— Extract provided —
————

We pick up on our discussion of the Trinity again.
Discussed why the study/contemplation of God is our highest calling as humans.
We discussed some of the common heresies related to the Trinity.
We saw the overwhelming statements of the oneness of God. There is no other god besides Him.
We then saw that within that oneness that the bible comfortably describes a plurality and happily shifts back and forth between single and plurality.
Then we left off with a caution not to use analogies to describe God. They all fail. In fact, they’re all actually one form of heresy or another. Instead, we ought to embrace the Trinity as an inherent mystery.
So what we want to do now is consider several passages that are Trinitarian in nature.
This occurs more frequently than people often realize.
Partly because of how we read but don’t grasp what we are reading. Eyes just pass over words.
Also, we often we look at verses outside of their context.

————

— Entries shown —
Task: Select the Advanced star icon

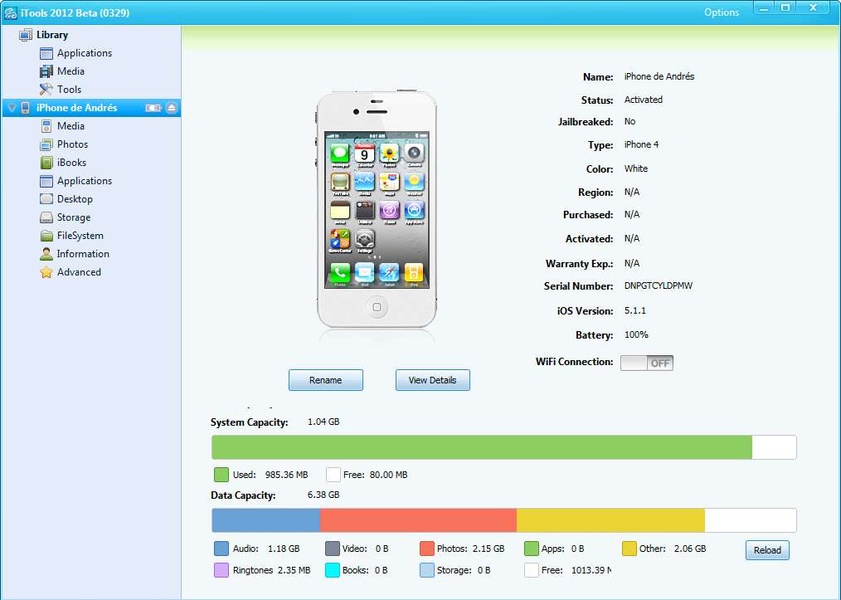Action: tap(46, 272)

————

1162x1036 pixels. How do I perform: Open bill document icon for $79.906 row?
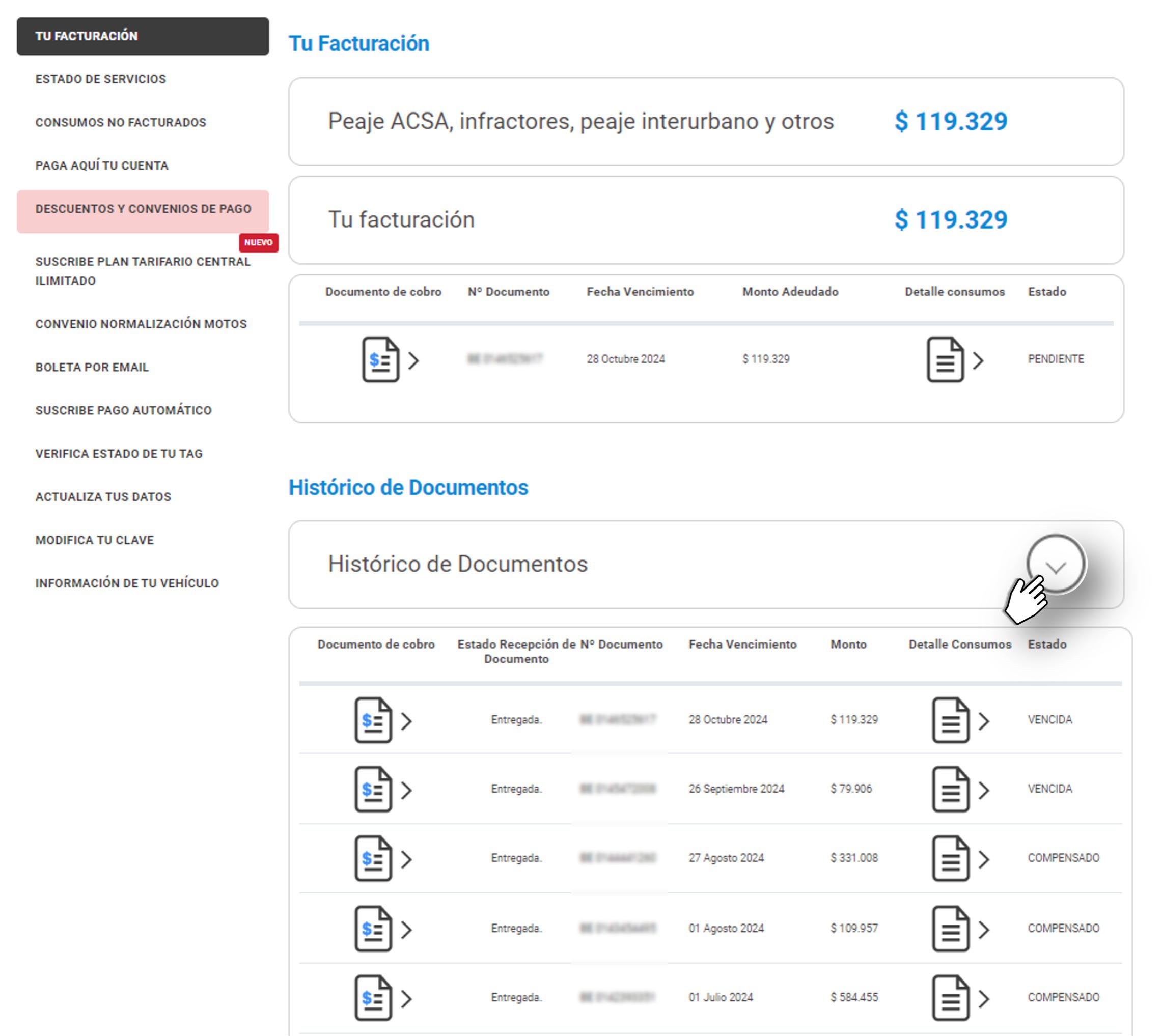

————

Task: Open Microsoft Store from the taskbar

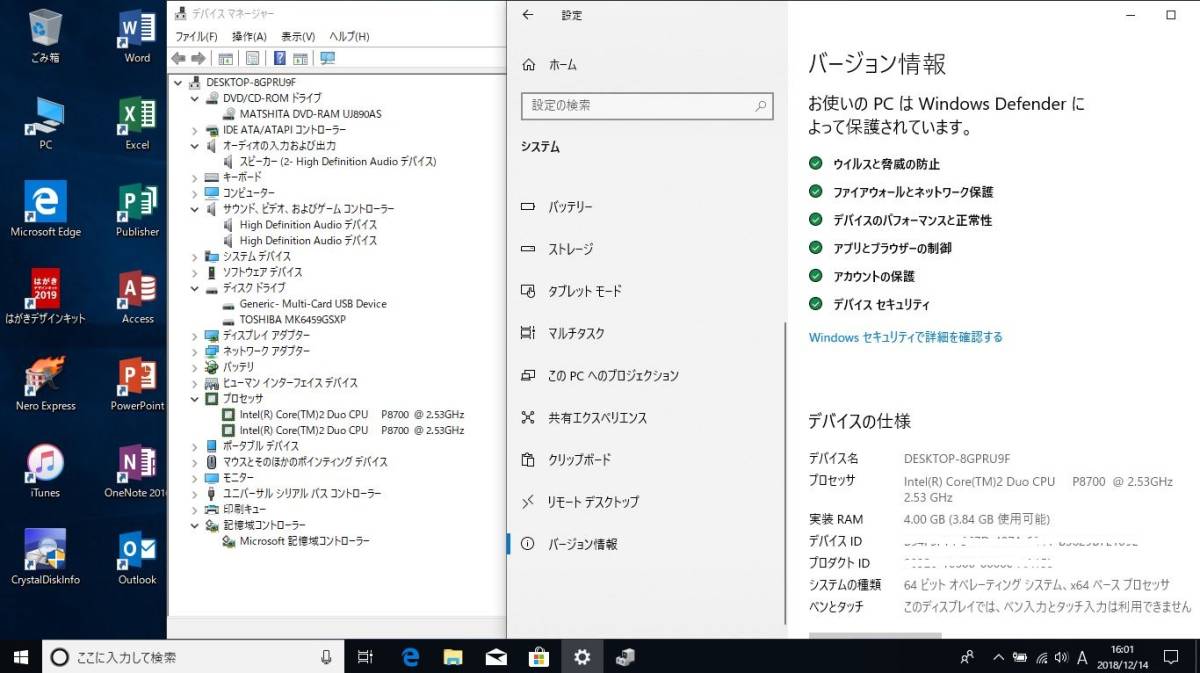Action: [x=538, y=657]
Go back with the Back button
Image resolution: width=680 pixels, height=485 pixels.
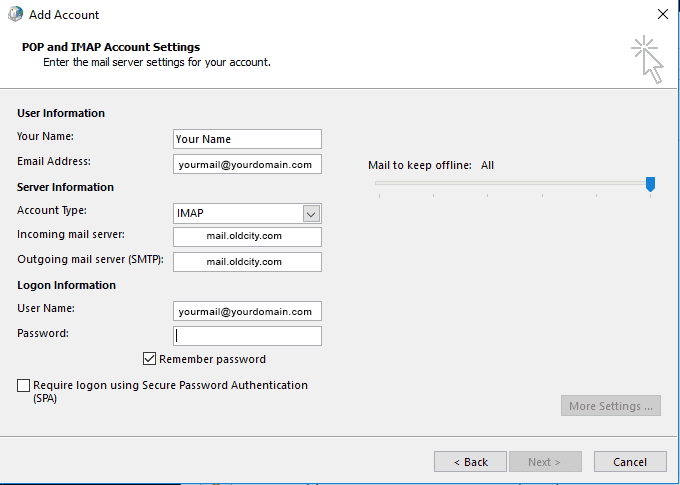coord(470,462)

————

— Problems to solve —
#1 From the Trinity notes, list each point that the notes say was already covered before the line beginning "So what we want to do now".
#2 Answer these from the Trinity notes:
(a) What do the notes call our highest calling as humans?
(b) According to the notes, what happens with all analogies used to describe God?
(c) What do the notes say we often do with verses?
#3 Please reproduce the passage of the Trinity notes between "We pick up on" and "pass over words.", inclusive.

— Responses by task —
#1
- Why the study/contemplation of God is our highest calling as humans
- Some of the common heresies related to the Trinity
- The overwhelming statements of the oneness of God, with no other god besides Him
- That within that oneness the bible comfortably describes a plurality and shifts back and forth between single and plurality
- A caution not to use analogies to describe God, and to embrace the Trinity as an inherent mystery instead

#2
(a) The study/contemplation of God.
(b) They all fail; in fact, they are all one form of heresy or another.
(c) We look at them outside of their context.

#3
We pick up on our discussion of the Trinity again.
Discussed why the study/contemplation of God is our highest calling as humans.
We discussed some of the common heresies related to the Trinity.
We saw the overwhelming statements of the oneness of God. There is no other god besides Him.
We then saw that within that oneness that the bible comfortably describes a plurality and happily shifts back and forth between single and plurality.
Then we left off with a caution not to use analogies to describe God. They all fail. In fact, they’re all actually one form of heresy or another. Instead, we ought to embrace the Trinity as an inherent mystery.
So what we want to do now is consider several passages that are Trinitarian in nature.
This occurs more frequently than people often realize.
Partly because of how we read but don’t grasp what we are reading. Eyes just pass over words.